VOCAB = set(['PAD','EOS','1','2','3','4','5','6','7','8','9','0'])
NUMBERS = ['1','2','3','4','5','6','7','8','9','0']
MAX_LEN = len(NUMBERS) + 2
# WORD2IDX = {'PAD':0,'EOS':1,'1':2,'2':3,'3':4,'4':5,'5':6,'6':7,'7':8,'8':9,'9':10,'0':11}
WORD2IDX = {'PAD':0,'EOS':1,'1':2,'2':3,'3':4,'4':5,'5':6,'6':7,'7':8,'8':9,'9':10,'0':11}
IDX2WORD = {idx:word for word,idx in WORD2IDX.iteritems()}
# BATCH_SIZE = 10


def random_datum(n):
    input_seq = list(np.random.choice(NUMBERS, n, replace=False)) 
        # e.g. ['5', '6', '3', '9', '1'].
    sorted_seq = sorted(input_seq)
    output_seq = [input_seq.index(word)+2 for word in sorted_seq]
        # index in ascending.
        # e.g. [4, 2, 0, 1, 3], for the input above.
    input_seq = input_seq
    return input_seq, output_seq

def encode_seq(seq):
    return [WORD2IDX[word] for word in seq]

def decode_seq(seq):
    return [IDX2WORD[idx] for idx in seq]

def decode_order(seq):
    return [aug_idx-2 for aug_idx in seq]
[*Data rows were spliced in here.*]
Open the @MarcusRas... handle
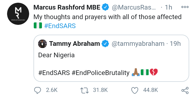The image size is (196, 99). tap(134, 8)
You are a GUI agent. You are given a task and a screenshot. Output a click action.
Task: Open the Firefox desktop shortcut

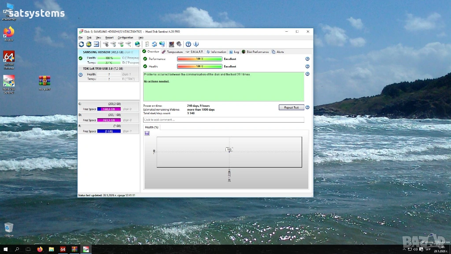(x=8, y=33)
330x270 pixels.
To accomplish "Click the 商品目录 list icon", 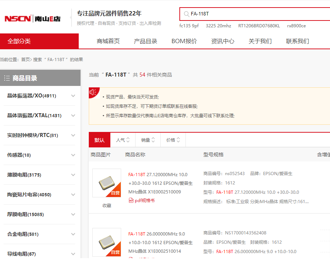I will click(x=7, y=78).
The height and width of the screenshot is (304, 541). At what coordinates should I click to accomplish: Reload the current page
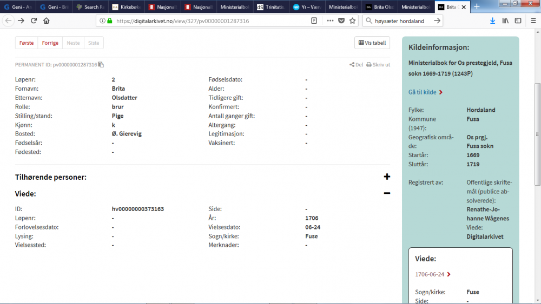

def decode_by_index(seq, idx_seq, end_idx, correction=-2): # -2: PAD and EOS
    decoded = []
    for idx in range(end_idx):
        decoded.append(seq[idx_seq[idx]+correction])
    return decoded

def random_batch(batch_size, input_length_from=2, input_length_to=MAX_LEN-2):
    if input_length_from >= input_length_to:
        raise ValueError('length_from >= length_to')
    input_lengths = np.random.randint(input_length_from, input_length_to, size=batch_size)
    input_batch, output_batch = [], []
    for length in input_lengths:
        input_seq, output_seq = random_datum(length)
        input_batch.append(encode_seq(input_seq))
        output_batch.append(output_seq)
    return input_batch, output_batch    


### MAKING MODEL

In [64]:
import math

import numpy as np
import tensorflow as tf
import tensorflow.contrib.seq2seq as seq2seq
from tensorflow.contrib.layers import safe_embedding_lookup_sparse as embedding_lookup_unique
from tensorflow.contrib.rnn import LSTMCell, LSTMStateTuple, GRUCell

In [69]:
# Graph

tf.reset_default_graph()
sess = tf.InteractiveSession()

# Set configuration

# digit_from = 2
# digit_to = 6+1
# word_from = 7
# word_to = 11+1
# seqlen_from = 3
# seqlen_to = 8

batch_size = 10 
vocab_size = len(VOCAB)
input_embedding_size = 10

encoder_hidden_units = 20
decoder_hidden_units = encoder_hidden_units * 2 # because encoder is going to be bidirectional.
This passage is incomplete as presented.